■ Selected extract ■
Background: Myasthenia gravis is a potentially serious but treatable muscle disease caused by autoantibodies directed at the acetylcholine receptor (AChR) on the postsynaptic membrane of the neuromuscular junction. There is anecdotal evidence that the diagnosis is sometimes missed in older patients.
Objective: To examine the incidence and age distribution of positive AChR antibodies in samples referred to diagnostic laboratories in the UK, and the prevalence of positive AChR antibodies in samples from a cohort of older individuals.
Methods: Positive AChR antibody tests were identified from all UK centres registered for the assay with the European quality assurance scheme (EQAS) during 1997–99, and the age and sex specific incidence was calculated, based on the UK population. The prevalence of AChR antibodies in sera from a sample of 2000 individuals aged ≥ 60 years was determined.

■ Apply what you read ■
1. Reproduce everything in the myasthenia gravis abstract from "Background: Myasthenia gravis" down to "in older patients.".
2. Resume the myasthenia gravis abstract, starting after its final sentence.

■ Records ■
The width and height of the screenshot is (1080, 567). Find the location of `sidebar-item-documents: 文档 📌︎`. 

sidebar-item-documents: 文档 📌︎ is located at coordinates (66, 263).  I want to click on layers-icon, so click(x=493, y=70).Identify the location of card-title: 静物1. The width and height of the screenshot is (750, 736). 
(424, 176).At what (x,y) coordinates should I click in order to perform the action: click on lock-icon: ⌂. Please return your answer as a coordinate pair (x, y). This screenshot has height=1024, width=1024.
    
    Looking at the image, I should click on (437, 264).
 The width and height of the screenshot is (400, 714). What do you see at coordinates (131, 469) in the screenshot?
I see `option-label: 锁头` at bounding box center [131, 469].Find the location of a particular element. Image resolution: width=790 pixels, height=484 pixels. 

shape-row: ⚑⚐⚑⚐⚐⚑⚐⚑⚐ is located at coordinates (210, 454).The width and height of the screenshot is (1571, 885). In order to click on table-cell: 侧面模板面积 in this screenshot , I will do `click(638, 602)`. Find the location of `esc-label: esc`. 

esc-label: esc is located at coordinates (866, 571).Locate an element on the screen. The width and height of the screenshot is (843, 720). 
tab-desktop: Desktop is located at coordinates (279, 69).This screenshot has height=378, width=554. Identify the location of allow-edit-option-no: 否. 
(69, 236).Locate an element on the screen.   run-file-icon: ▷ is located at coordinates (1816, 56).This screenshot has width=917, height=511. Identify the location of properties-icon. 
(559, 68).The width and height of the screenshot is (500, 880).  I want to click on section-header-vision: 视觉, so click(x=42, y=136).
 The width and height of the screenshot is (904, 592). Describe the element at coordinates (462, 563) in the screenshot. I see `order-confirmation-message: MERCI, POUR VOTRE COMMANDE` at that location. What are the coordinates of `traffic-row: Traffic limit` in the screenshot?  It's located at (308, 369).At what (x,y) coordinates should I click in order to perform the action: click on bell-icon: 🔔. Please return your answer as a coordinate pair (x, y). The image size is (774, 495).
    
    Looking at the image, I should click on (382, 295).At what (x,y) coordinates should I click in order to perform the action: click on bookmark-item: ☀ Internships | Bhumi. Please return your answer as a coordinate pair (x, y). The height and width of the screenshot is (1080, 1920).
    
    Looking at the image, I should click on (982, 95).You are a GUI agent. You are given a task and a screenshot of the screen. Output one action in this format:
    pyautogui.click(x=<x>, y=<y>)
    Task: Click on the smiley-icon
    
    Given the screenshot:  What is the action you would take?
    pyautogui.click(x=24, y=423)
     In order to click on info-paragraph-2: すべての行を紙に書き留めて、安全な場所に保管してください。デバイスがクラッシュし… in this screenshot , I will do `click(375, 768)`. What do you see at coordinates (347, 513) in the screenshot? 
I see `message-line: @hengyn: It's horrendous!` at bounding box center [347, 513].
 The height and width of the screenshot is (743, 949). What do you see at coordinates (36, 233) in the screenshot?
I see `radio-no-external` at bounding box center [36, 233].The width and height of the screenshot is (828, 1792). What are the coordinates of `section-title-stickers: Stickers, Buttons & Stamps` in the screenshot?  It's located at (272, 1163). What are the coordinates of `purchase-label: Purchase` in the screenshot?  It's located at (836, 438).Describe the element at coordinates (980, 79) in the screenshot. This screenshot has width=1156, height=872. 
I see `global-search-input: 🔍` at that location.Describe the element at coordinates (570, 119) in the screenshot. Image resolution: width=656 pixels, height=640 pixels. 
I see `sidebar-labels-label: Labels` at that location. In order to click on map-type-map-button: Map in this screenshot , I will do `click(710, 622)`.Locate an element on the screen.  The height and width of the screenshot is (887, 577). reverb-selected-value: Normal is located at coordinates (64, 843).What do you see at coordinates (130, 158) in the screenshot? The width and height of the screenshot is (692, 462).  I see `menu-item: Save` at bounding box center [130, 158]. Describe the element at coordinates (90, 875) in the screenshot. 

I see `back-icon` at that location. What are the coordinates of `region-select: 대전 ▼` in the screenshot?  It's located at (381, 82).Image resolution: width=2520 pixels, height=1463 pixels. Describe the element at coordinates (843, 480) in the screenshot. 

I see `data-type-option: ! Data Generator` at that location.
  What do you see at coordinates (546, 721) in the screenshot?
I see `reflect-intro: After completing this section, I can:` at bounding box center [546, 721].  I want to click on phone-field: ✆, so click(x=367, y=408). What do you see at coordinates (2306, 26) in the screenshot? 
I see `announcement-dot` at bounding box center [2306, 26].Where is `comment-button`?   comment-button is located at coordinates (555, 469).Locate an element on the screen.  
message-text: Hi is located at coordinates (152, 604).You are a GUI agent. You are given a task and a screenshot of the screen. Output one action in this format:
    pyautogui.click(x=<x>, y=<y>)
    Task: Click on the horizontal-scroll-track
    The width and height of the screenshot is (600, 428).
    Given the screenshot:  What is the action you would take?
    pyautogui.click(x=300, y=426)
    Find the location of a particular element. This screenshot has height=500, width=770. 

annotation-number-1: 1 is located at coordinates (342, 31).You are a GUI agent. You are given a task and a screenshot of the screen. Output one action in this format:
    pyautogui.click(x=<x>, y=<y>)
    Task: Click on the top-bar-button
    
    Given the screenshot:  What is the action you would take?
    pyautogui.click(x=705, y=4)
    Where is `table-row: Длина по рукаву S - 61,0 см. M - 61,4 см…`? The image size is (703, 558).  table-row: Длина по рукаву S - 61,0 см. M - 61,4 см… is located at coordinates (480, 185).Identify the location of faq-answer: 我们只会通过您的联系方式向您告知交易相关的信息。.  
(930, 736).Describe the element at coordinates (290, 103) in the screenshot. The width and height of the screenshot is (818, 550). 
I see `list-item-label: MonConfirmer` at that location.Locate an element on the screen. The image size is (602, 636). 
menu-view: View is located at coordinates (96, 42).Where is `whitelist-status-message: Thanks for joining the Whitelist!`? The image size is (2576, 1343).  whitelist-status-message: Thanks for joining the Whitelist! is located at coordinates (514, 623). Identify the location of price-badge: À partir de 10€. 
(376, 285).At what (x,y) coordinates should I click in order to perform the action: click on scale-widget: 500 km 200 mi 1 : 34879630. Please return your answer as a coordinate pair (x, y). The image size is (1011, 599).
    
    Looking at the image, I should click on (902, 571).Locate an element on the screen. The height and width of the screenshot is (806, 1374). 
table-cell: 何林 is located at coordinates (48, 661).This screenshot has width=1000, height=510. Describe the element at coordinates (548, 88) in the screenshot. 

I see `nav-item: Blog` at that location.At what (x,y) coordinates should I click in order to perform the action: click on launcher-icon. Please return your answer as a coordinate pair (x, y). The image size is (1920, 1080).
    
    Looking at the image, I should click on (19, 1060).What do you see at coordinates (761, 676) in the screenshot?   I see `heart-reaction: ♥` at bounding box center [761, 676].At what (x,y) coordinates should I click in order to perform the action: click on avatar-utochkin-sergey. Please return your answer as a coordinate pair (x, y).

■ Written answers ■
1.
Background: Myasthenia gravis is a potentially serious but treatable muscle disease caused by autoantibodies directed at the acetylcholine receptor (AChR) on the postsynaptic membrane of the neuromuscular junction. There is anecdotal evidence that the diagnosis is sometimes missed in older patients.

2.
Results: 3183 individuals had positive AChR antibody tests on routine screening during the years 1997 to 1999 in the UK, giving an annual incidence of 1.8/100 000. In both sexes, the age specific incidence rose steeply between the ages of 45 and 74, reaching 9.9/100 000 in men, and then fell, with a sharp decline above the age of 80. In the prevalence study, whereas only one serum from individuals aged 60–74 years was positive for AChR antibodies (0.12%), sera from eight individuals aged ≥ 75 years were positive (0.7%). Only one had a previous clinical diagnosis of myasthenia gravis but four others had histories of stroke or transient ischaemic attacks.
Conclusions: The sharp fall in the incidence of clinically recognised myasthenia gravis in people over 80 years of age in our national AChR antibody incidence study, and the high prevalence of previously unrecognised positive AChR antibodies in those ≥ 75 years old, suggest that myasthenia gravis may be substantially underdiagnosed in older people.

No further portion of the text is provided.